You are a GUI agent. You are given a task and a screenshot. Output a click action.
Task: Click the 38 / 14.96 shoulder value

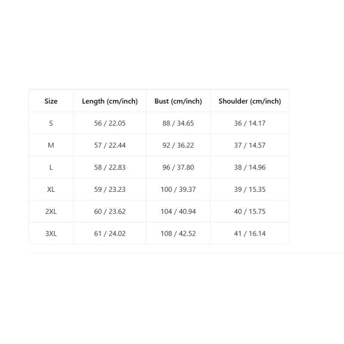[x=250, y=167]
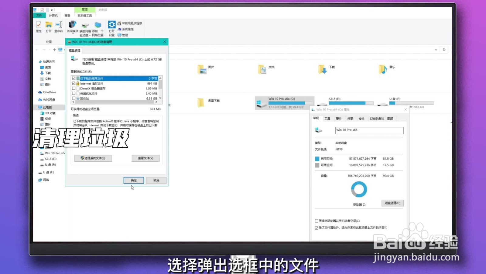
...
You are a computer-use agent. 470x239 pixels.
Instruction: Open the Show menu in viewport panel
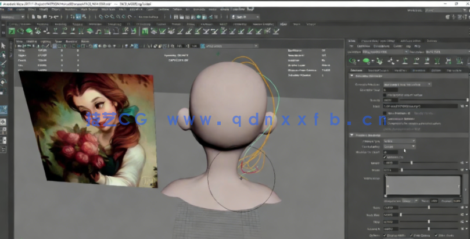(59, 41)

**Set exercise**
Locate every line in the listing above that contains the word "agent" and copy each of those lines out in full.

**Response**
You are a GUI agent. You are given a task and a screenshot. Output a click action.
You are a computer-use agent. 470x239 pixels.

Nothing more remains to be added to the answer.